### Data listing
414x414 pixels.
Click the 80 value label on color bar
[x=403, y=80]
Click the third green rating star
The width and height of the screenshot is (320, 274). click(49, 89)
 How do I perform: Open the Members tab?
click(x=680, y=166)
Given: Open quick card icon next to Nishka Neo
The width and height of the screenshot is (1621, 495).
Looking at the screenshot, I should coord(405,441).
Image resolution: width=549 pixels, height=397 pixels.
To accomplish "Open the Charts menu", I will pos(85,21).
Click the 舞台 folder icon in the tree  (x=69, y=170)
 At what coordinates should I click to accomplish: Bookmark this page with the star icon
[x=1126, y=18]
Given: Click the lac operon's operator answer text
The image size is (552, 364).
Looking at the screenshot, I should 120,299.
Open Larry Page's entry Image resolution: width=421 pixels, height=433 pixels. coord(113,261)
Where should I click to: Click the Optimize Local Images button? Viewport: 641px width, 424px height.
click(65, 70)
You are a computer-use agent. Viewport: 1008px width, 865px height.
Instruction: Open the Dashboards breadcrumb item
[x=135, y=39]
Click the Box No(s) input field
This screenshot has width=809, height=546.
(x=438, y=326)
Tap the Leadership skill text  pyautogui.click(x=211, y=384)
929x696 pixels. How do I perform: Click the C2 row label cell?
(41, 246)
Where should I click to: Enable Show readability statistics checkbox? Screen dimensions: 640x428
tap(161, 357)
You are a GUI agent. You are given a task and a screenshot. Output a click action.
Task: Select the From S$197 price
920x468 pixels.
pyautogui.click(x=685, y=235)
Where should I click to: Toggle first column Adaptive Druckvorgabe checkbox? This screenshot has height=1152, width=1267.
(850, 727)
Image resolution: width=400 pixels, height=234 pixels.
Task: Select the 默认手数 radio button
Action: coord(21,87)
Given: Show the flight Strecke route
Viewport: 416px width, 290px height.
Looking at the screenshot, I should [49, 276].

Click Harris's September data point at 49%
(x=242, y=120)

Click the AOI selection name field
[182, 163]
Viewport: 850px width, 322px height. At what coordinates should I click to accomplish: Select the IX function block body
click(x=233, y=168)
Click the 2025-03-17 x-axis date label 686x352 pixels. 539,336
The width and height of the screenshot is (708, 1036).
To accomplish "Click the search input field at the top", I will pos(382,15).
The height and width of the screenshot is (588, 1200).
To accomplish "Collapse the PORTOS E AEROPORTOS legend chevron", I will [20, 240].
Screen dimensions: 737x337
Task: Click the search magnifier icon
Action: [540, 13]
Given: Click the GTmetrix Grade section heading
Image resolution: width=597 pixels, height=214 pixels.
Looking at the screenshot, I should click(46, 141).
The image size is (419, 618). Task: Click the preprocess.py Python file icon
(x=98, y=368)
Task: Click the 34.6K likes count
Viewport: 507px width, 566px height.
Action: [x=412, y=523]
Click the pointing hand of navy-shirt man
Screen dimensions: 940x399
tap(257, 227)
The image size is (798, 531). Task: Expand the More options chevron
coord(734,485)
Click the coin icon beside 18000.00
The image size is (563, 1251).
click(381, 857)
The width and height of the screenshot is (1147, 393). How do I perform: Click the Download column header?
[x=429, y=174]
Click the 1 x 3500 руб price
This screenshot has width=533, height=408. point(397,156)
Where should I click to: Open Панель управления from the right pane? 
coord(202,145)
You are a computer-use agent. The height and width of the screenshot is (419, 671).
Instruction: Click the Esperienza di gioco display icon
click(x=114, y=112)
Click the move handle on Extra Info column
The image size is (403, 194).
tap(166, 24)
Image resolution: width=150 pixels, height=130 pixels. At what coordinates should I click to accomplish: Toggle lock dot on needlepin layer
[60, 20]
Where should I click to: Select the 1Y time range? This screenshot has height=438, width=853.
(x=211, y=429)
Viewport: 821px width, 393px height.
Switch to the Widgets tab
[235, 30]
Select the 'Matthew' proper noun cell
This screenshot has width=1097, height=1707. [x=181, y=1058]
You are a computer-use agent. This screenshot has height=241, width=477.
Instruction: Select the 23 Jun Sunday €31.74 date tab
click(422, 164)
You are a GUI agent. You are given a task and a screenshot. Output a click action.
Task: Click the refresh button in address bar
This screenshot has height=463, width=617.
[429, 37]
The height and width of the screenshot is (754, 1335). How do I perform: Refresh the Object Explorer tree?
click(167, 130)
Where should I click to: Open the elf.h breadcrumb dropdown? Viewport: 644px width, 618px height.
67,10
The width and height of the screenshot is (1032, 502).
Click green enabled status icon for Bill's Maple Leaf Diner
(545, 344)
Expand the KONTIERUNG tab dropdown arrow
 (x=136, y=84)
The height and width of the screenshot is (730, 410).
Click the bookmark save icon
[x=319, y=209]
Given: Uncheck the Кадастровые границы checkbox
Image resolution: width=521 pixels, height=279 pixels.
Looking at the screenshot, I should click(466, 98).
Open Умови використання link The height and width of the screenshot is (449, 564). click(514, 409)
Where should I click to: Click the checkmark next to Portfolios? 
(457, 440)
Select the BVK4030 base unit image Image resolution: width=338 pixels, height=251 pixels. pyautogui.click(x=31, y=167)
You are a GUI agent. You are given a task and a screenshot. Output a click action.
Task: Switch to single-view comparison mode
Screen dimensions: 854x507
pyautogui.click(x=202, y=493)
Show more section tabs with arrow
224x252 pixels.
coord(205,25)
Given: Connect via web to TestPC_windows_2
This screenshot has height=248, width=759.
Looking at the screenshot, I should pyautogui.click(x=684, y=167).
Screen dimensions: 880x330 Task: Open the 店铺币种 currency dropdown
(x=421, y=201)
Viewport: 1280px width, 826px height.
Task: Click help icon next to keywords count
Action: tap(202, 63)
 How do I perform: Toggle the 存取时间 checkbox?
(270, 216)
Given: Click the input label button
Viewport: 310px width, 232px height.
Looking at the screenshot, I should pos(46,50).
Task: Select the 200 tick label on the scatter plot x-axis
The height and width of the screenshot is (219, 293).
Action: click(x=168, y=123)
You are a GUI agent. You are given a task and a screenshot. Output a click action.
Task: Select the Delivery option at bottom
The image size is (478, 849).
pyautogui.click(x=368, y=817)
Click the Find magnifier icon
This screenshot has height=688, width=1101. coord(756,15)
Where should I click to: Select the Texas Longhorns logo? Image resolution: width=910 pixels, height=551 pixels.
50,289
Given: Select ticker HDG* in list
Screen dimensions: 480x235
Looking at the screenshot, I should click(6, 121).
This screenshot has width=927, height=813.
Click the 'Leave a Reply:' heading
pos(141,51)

### What the task requires
Across the material, report every line that has the word "input".

### Answer section
Click the Box No(s) input field
To accomplish "Click the search input field at the top", I will pos(382,15).
Given: Click the input label button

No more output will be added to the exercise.